Supplied passage:

=-=-=

Desert X Is Breathing New Life into the Coachella Valley
Art

Desert X Is Breathing New Life into the Coachella Valley

In with art, out with flower crowns

Shelby Black

Throughout its forty-five miles of vast desert terrain, the Coachella Valley houses a diverse plant, animal, and human population that has called this dry ecosystem home for decades. But come mid-April, this usually quiet surrounding is transformed by the Coachella Music and Arts Festival into a playground for young adults worldwide. Since its start in 1999, Coachella has become synonymous with the rapidly commercializing music festival, substituting its immense community and rich history for flower crowns and recreational drug use.

Enter Desert X, the new free art installation project determined to bring substance back to the historical landmark. While nonprofit Desert Biennial introduced the concept in 2015, the project didn't come to fruition until its opening this past February with sixteen contemporary art installations from the likes of Will Boone, Claudia Comte, Doug Aitken, Gabriel Kuri, and more. Running until the end of April, this site-specific exhibition serves as a type of love letter to Coachella Valley's landscape, whose ethos encourages visitors to experience the environment's natural beauty through contemporary art installation pieces conveying themes of climate change, politics, immigration, and more.

Susan Davis, founder of Desert Biennial, approached Neville Wakefield and Elizabeta Betinski to serve as heads of the project, Wakefield as Artistic Director and Betinski as Executive Director. While the two hold impressive resumes within the art world, with Betinski working on Los Angeles's acclaimed Venice art biennial and Wakefield curating events across the globe including London's Frieze Projects, a project this size was on a whole new scale.

"It was obvious that we both were really excited by the same thing, that there was no blueprint on how to do this," Betinski says of the project. "There's excitement and freedom in that, also a lot of uncertainty and obstacles, but creatively it was exciting to try and basically do something that hasn't been done before."

The obstacles lay in both the unpredictability of the desert and recruiting artists who could bring these large scale installations to life, a tall feat for the project's small team. After inviting thirty contemporary artists to the exhibition site, sixteen were chosen to be a part of the project and from there, planning on where to site each installation was underway.

=-=-=

Problem to solve: According to the Desert X article, who was named Artistic Director of the project? Use only the Desert X article as your source.

Provided data:

=-=-=

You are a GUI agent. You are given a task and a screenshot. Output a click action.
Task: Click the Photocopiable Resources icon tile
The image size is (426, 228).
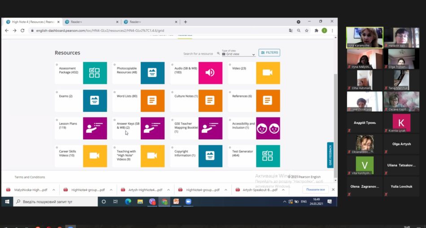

=-=-=

Result for this exercise: Neville Wakefield